Unfallrente

Eine Unfallrente ist keiner der standardisierten Bestandteile einer privaten Unfallversicherung. Allerdings kann es durchaus sinnvoll sein, diese Zusatzleistung zum üblichen Versicherungsschutz zusätzlich zu vereinbaren. Denn die gesetzliche Unfallversicherung zahlt bei Beeinträchtigung der Leistungsfähigkeit nur dann eine Rente, wenn der Unfall auf dem Arbeitsweg oder an der Arbeitsstelle passiert ist. Da dies aber nur bei etwa 25 Prozent der Unfälle der Fall ist, bleiben weite Teile des Risikos ungesichert.

Die Verträge für die private Unfallversicherung sehen in den meisten Fällen eine Unfallrente vor (siehe Unfallrentenversicherung), wenn der Grad der Invalidität einen Wert von 50 Prozent erreicht. Diese Invalidität muss durch einen von der Versicherung bestimmten Arzt attestiert werden. Neben seiner medizinischen Fachkenntnis zieht er die Gliedertaxe als Bemessungsmaßstab heran. In dieser wird festgelegt, wie hoch der Grad der körperlichen Einschränkung beim teilweisen oder vollständigen Verlust eines Körperteils oder Sinnes ist.
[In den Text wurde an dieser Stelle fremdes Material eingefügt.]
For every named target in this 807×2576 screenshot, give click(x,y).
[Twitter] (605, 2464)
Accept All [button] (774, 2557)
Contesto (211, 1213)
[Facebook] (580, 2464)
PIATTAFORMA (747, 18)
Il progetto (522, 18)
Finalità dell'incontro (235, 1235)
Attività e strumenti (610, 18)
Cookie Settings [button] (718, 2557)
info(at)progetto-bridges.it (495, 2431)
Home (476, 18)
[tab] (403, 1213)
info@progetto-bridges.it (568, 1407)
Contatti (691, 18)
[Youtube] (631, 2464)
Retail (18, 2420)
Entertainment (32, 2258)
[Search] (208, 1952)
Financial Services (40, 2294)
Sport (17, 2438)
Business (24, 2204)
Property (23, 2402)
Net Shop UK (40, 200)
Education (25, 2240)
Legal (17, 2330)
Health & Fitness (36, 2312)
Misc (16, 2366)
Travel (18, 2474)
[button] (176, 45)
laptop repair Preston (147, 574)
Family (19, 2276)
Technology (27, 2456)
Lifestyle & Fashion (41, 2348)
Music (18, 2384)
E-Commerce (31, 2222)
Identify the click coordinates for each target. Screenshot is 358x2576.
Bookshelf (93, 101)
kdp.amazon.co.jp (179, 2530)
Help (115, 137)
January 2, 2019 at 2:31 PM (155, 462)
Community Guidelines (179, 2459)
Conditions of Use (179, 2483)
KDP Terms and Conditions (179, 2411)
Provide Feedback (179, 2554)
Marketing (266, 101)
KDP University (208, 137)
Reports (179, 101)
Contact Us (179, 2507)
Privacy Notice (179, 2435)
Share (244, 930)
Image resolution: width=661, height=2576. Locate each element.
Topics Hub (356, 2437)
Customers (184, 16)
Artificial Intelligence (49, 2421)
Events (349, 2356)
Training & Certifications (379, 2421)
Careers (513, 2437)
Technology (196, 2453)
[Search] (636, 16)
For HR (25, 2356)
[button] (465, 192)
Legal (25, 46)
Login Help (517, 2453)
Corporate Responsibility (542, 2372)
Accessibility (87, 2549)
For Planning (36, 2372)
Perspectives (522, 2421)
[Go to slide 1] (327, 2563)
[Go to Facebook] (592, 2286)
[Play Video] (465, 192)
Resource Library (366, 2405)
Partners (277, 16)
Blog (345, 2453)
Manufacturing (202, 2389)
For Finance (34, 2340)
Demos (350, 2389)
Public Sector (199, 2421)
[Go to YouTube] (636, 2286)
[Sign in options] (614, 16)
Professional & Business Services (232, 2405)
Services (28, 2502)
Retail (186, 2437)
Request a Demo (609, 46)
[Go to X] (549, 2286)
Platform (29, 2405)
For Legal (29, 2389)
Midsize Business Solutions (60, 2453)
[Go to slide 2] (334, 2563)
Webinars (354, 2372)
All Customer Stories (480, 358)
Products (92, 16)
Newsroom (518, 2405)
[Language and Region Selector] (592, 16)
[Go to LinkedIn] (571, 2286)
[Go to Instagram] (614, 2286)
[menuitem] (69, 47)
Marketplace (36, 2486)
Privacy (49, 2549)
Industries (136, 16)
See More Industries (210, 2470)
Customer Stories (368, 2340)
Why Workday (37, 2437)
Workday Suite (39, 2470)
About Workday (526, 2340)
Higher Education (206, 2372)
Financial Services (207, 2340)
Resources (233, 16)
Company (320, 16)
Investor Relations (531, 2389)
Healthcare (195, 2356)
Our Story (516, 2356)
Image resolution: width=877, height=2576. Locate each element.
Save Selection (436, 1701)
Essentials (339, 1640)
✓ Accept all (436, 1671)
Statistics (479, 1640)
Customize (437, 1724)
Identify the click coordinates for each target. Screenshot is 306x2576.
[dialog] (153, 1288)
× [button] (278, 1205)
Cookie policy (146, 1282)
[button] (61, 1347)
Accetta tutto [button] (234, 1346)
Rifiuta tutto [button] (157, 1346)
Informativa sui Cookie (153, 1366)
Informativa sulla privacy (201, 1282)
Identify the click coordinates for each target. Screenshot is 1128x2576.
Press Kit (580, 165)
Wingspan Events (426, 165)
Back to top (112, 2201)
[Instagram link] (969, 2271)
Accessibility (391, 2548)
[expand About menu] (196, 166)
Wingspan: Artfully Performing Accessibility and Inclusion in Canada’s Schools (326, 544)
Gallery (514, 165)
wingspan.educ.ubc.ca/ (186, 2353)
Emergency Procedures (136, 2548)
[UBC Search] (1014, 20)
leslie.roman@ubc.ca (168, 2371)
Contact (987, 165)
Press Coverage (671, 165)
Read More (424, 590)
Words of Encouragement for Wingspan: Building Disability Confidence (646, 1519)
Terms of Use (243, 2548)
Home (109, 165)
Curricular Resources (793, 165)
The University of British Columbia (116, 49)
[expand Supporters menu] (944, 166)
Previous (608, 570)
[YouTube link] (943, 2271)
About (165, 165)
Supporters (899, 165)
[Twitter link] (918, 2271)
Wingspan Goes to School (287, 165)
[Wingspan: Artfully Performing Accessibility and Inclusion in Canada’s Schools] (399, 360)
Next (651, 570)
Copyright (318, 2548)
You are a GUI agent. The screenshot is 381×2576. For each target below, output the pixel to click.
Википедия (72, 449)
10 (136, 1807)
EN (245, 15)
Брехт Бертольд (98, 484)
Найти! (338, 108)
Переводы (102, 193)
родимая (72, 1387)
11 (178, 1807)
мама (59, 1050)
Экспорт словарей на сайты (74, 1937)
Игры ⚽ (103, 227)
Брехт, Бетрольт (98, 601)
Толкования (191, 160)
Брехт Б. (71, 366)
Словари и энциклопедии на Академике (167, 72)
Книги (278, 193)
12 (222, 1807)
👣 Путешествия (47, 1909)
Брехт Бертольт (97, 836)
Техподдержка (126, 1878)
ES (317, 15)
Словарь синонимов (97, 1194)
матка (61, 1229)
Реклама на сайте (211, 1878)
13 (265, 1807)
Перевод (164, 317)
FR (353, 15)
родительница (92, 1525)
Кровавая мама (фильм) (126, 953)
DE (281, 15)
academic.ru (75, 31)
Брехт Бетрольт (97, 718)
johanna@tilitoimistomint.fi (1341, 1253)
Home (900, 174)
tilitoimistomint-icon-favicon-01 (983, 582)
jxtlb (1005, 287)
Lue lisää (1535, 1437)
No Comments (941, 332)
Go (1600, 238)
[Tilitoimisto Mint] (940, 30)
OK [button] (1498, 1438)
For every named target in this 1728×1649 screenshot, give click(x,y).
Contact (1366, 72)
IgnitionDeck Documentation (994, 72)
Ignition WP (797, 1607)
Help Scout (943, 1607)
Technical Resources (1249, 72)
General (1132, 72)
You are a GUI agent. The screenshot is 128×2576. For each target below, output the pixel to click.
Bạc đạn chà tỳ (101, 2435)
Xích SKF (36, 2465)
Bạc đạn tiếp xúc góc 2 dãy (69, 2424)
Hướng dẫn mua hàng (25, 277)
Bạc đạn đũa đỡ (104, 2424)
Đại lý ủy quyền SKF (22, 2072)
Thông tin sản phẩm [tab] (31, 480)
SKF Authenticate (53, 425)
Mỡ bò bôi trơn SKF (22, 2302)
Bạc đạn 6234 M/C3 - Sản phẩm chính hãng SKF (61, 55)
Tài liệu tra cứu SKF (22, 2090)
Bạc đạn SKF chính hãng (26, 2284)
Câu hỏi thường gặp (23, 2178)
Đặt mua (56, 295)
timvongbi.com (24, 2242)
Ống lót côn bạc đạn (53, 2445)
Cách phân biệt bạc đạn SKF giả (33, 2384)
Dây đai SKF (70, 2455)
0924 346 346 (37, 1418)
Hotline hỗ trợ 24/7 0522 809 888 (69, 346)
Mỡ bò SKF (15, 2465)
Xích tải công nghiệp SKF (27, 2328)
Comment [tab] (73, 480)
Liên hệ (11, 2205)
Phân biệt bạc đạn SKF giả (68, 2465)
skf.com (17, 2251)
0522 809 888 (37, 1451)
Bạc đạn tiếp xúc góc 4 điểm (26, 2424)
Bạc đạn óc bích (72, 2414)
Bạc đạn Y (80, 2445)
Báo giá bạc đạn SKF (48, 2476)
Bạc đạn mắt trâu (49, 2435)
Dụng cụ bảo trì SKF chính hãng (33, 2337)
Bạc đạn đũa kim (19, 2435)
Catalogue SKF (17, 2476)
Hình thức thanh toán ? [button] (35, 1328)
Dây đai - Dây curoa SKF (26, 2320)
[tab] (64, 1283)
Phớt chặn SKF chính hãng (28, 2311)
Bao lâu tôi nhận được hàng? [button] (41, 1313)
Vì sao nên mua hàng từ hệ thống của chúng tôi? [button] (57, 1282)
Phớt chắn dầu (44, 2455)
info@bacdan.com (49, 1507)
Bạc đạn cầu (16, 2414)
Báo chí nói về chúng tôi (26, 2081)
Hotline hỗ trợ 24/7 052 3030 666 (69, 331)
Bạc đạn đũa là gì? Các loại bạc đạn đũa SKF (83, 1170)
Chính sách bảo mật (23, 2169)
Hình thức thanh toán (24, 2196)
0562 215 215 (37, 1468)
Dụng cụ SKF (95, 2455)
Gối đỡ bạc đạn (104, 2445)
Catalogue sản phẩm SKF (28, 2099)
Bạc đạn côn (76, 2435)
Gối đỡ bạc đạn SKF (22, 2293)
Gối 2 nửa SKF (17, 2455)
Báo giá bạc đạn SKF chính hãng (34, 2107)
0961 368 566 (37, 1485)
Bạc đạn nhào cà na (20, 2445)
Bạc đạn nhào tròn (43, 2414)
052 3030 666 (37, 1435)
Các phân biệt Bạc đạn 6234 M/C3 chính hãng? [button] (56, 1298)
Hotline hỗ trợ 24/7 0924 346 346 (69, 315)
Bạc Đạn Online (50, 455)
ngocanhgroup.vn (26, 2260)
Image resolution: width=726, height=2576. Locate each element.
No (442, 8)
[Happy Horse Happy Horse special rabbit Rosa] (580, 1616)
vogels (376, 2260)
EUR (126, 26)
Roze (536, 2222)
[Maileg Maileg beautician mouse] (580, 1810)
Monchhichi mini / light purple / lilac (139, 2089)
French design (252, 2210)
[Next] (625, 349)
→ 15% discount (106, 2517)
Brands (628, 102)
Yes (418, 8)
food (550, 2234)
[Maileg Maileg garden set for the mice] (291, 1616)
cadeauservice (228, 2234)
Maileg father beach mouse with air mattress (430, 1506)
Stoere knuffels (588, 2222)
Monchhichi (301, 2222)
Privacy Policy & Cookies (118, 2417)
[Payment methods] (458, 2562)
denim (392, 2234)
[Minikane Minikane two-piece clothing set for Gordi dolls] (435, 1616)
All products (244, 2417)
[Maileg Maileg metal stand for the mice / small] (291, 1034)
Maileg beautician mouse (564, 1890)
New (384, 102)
Wird die Zahlung einer Invaliditätsrente vereinbart, wird diese in der Regel bis zum Tod des Versicherungsnehmers ausbezahlt. Allerdings behalten sich viele Versicherungen vor, den Versicherungsnehmer in regelmäßigen Abständen erneut zu begutachten. Wird hierbei eine Verminderung der Invalidität unter 50 Prozent festgestellt, verfällt der Anspruch auf die Unfallrente wieder.